Task details =>
Please retype the records below exactly as they appear, but leave out the pictures.
+++ The data +++
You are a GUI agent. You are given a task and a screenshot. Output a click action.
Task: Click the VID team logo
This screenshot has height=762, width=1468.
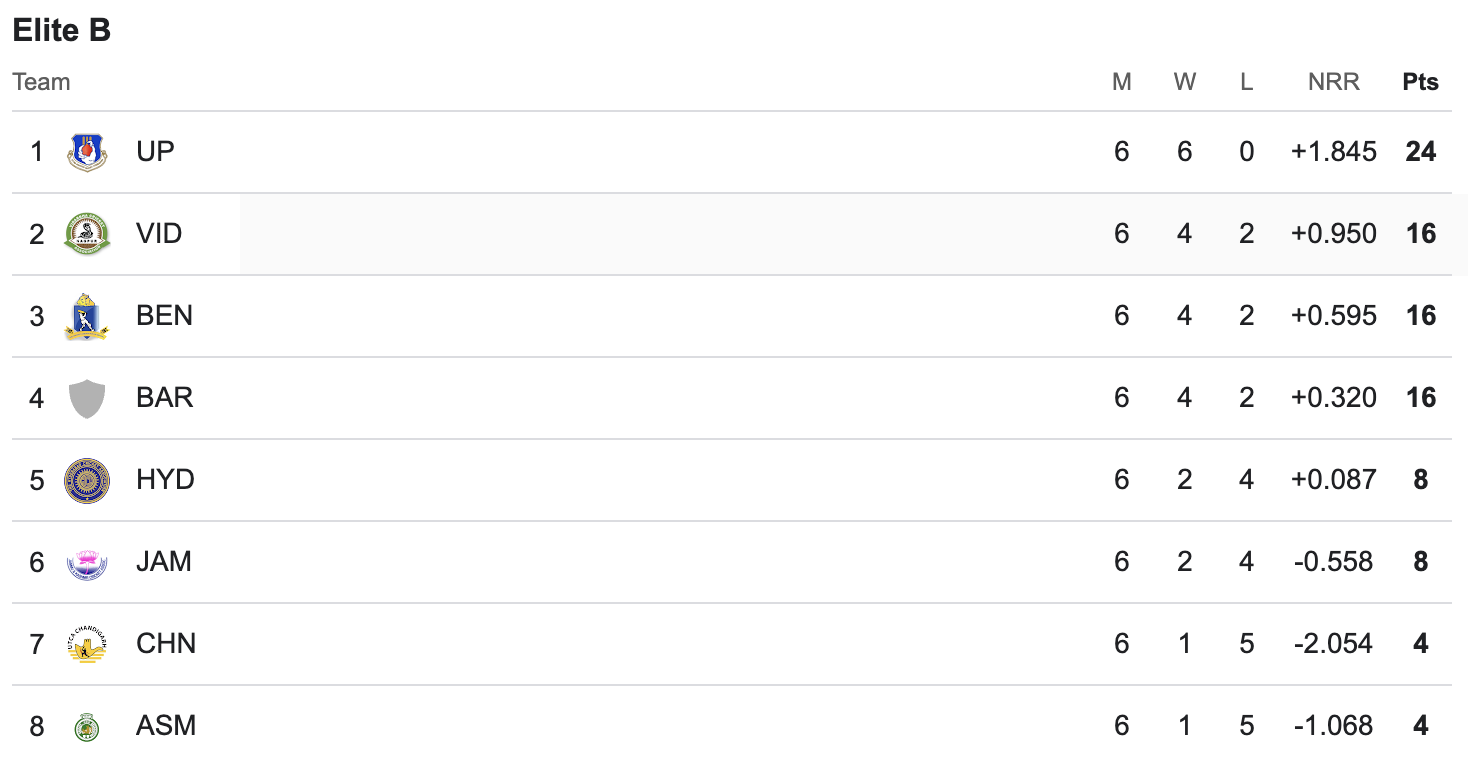pos(87,234)
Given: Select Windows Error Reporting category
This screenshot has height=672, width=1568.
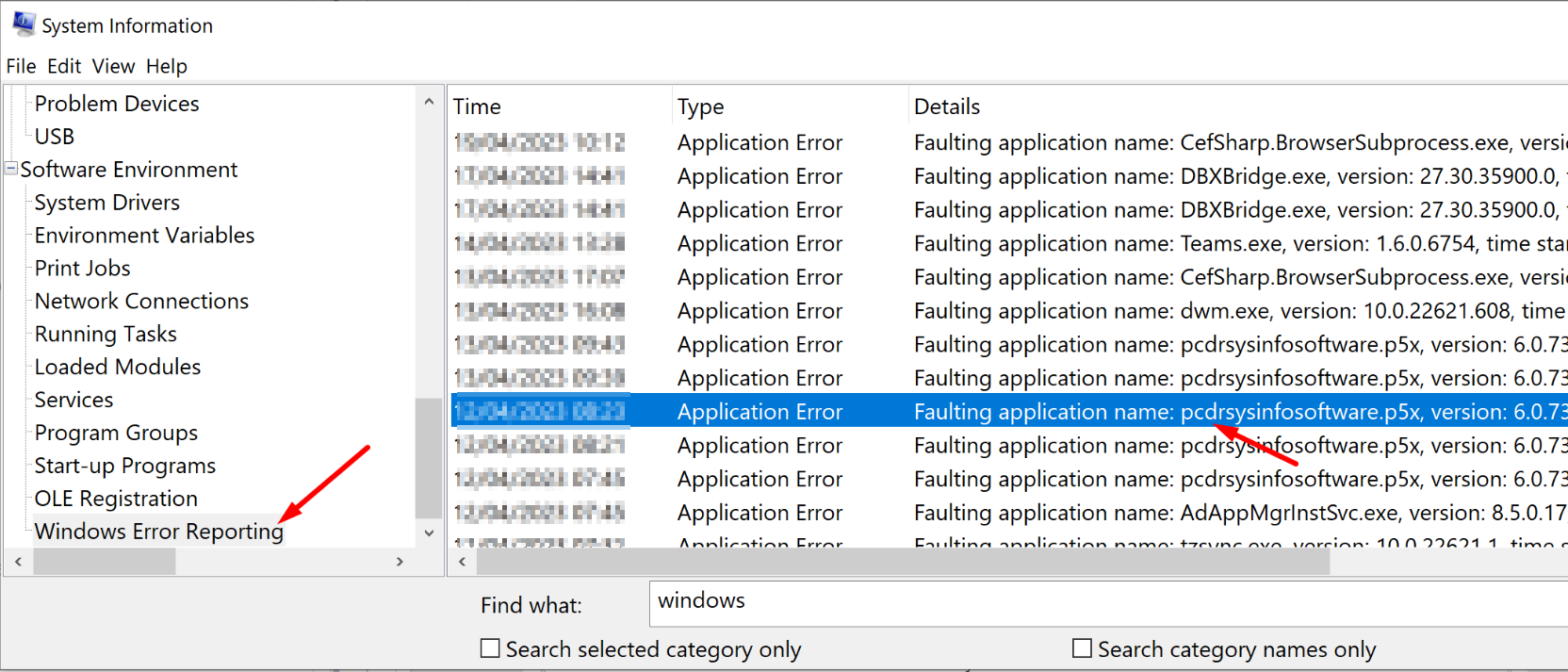Looking at the screenshot, I should click(x=158, y=532).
+++
Exercise response =>
You are a GUI agent. You are given a task and a screenshot. Output a click action.
Task: Click the VID team logo
This screenshot has height=762, width=1468.
pos(87,234)
Given: Select Windows Error Reporting category
This screenshot has height=672, width=1568.
Looking at the screenshot, I should click(x=158, y=532).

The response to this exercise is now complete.